*QUELLTEXT*
Ein wenig unentschieden wirkt Rezensent Ulrich Baron in seinem Urteil über diesen Roman von Philippe Claudel, wobei er das hier eröffnete Seelendrama "mit großem Können bewusst zeitenthoben inszeniert" findet. In der 1917 in einer kleinen französischen Stadt angesiedelten Geschichte wird viel gestorben, nicht nur auf dem Schlachtfeld, sondern auch innerhalb der Stadttore. Im Zentrum der Erzählung steht die Ermordung eines zehnjährigen Mädchens, "Belle de Jour" genannt, für deren Tod ein Unschuldiger dran glauben muss. Abgründe tun sich also auf, vor allem in grau-schwarzen Seelen der örtlichen Honoratioren. Baron zeigt sich fasziniert von der Düsternis des mit dem Prix Renaudot ausgezeichneten Romans, aber auch irritiert, denn letztlich kann er sich nicht erklären, worin diese gründet.

© Perlentaucher Medien GmbH

Süddeutsche Zeitung - Rezension
Süddeutsche Zeitung | Besprechung von 02.11.2004

Blaue Lippen, weiße Lider
Phlippe Claudels Roman „Die grauen Seelen”
Dies ist ein Buch aus jener Zwielichtzone, in der alle Zeichen auf November stehen, obwohl seine Geschichte Anfang Dezember 1917 beginnt: Eine kleine Stadt im Osten Frankreichs, ein Kanal, ein paar Männer sind um den Leichnam einer Zehnjährigen versammelt: „Sie sah aus wie eine Märchenprinzessin mit bläulichen Lippen und weißen Lidern.” Die Tochter des Gastwirts Bourrache ist ermordet worden, und das kleine Tableau bekommt Schlagseite, als Richter Mierck hinzutritt, empfindsam wie ein Mastschwein, aber ein „ganz scharfer Hund”. Er wird den Mörder der Kleinen schon finden, einen zumindest.
Gestorben wird viel in diesem Buch, auch wenn das große Sterben, der Krieg, vor den Toren stattfindet, weil den Einwohnern des Ortes als Arbeitern in einer kriegswichtigen Industrie der Wehrdienst erspart bleibt. Auch einer der Honoratioren, Staatsanwalt Pierre-Ange Destinat, ist ein „scharfer Hund” und als „Bluttrinker” berüchtigt. Privat aber ist er ein in sich gekehrter Mann in einem zu großen, zu leeren Haus, verwitwet - eine der grauen Seelen, nicht schwarz, nicht weiß. Kurz vor der Tat hat man ihn mit dem Mordopfer am Kanal gesehen.
Als Täter wird ein junger Deserteur hingerichtet, dessen Kamerad die Tat gestanden und sich daraufhin umgebracht hat. Das Urteil steht auf schwachen Füßen, aber dank Richter Mierck von Anfang an fest. Bleibt noch die junge Lehrerin, die ein wenig Sonne in die Geschichte bringt. Doch dann ist auch sie gestorben; die Frau des Erzählers stirbt bei der Geburt ihres Kindes und auch das Kind, „ein kleiner Mörder ohne Bewußtsein und Gewissen”, überlebt nicht.

*ZU BEANTWORTENDE FRAGEN*
**1)** Nenne alle Romanfiguren, die im Rezensionstext mit einem Eigen- oder Beinamen vorkommen.
**2)** Setze den Rezensionstext zu Claudels Roman „Die grauen Seelen“ nach seinem letzten Satz fort.
Die anschließenden Daten stehen für sich und gehören nicht zum Rezensionstext.

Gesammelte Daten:

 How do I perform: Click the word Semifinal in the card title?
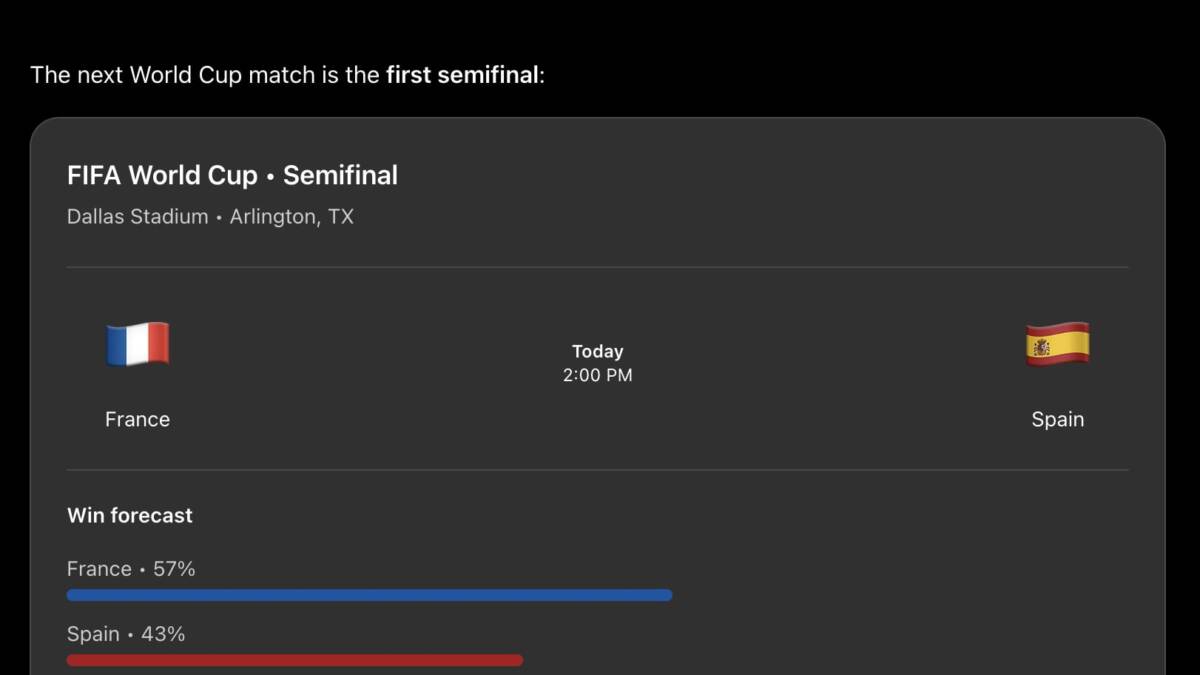(x=340, y=175)

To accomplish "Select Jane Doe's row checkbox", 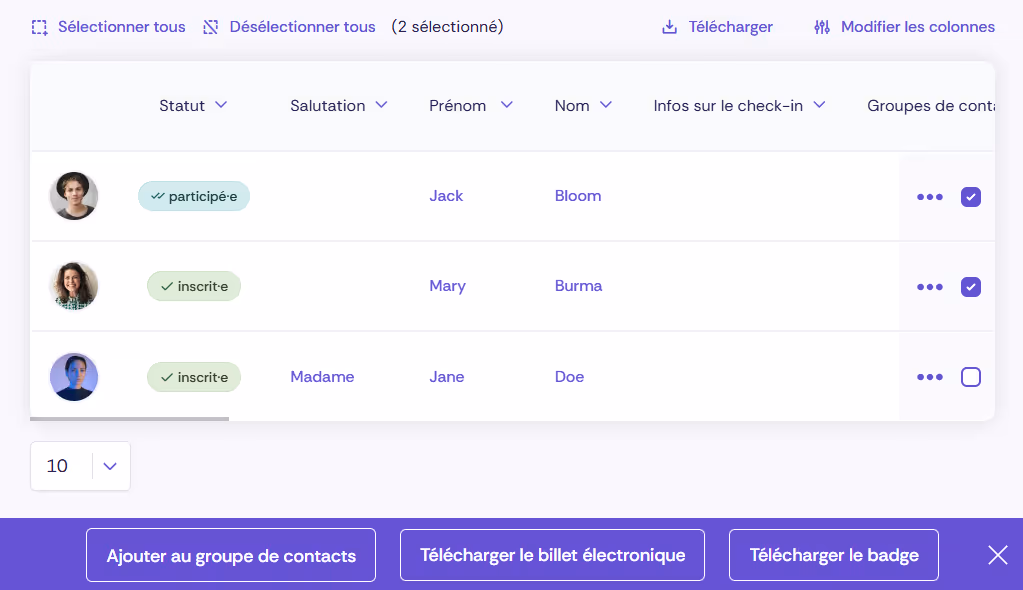I will [970, 377].
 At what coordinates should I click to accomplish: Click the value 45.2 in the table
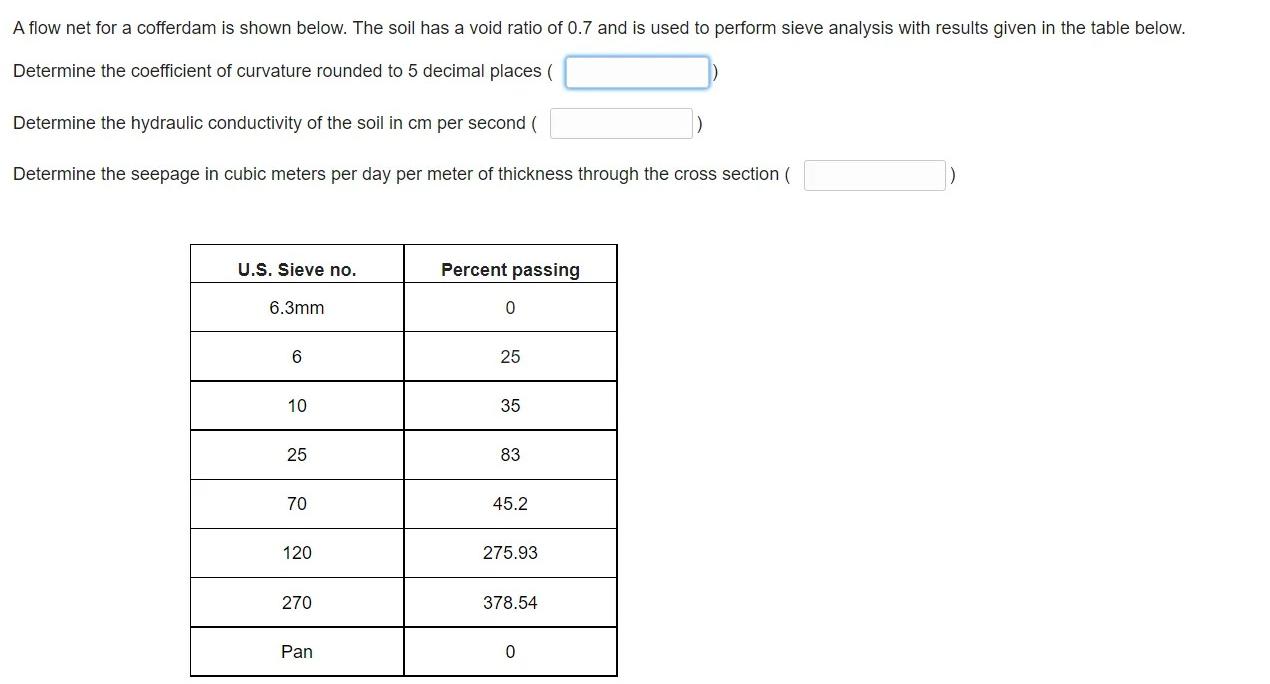click(x=510, y=503)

*ANTWORTEN ZU AUFGABEN*
**1)**
- Belle de Jour
- Bourrache
- Richter Mierck
- Pierre-Ange Destinat

**2)**
Der französische Schriftsteller und Dramatiker Philippe Claudel ist Jahrgang 1962, und die Schatten des Ersten Weltkriegs, die Depressionen der Nachkriegszeit reichen nicht weit genug, um die Düsternis dieses im Jahre 2003 veröffentlichten und mit dem Prix Renaudot ausgezeichneten Romans zu erklären. Auch irritiert zunächst, dass die kleine Ermordete „Belle de Jour” genannt wird, was eher an Buñuels gleichnamigen Film und Cathérine Deneuve denken lässt, als an ein liliengleiches Kind, das man in eine Provinzschenke verpflanzt hat.
„Vor allem die Kleine”, so erinnert sich der Erzähler an sie und ihre älteren Schwestern, „wirkte auf mich so frisch, daß sie mir von unserer Welt immer weit entfernt vorkam.” Nachdem sie ganz daraus verschwunden ist, gewinnt in den grauen Seelen des Romans das Schwarz zunehmend die Oberhand. Zumindest aus der Sicht des Erzählers, der, wie man dann am Ende erfährt, die Geschichte wiedergibt, um ein eigenes, nie bereutes Verbrechen zu gestehen.
Claudels Roman ist ein Seelendrama, mit großem Können bewusst zeitenthoben inszeniert. Die äußere Handlung ist nur ein Schattenspiel, mit dem der Erzähler seine eigene Tragödie in Szene setzt. Der schwarze Kern ist die Geschichte eines Mannes, der die Leere, in der ihn der Tod seiner Frau zurückgelassen hat, so lange mit Finsternis füllt, bis es auch für ihn endlich Zeit geworden ist, daraus zu verschwinden.
ULRICH BARON
PHILIPPE CLAUDEL: Die grauen Seelen. Aus dem Französischen von Christiane Seiler. Rowohlt Verlag, Reinbek 2004. 239 Seiten, 19,90 Euro.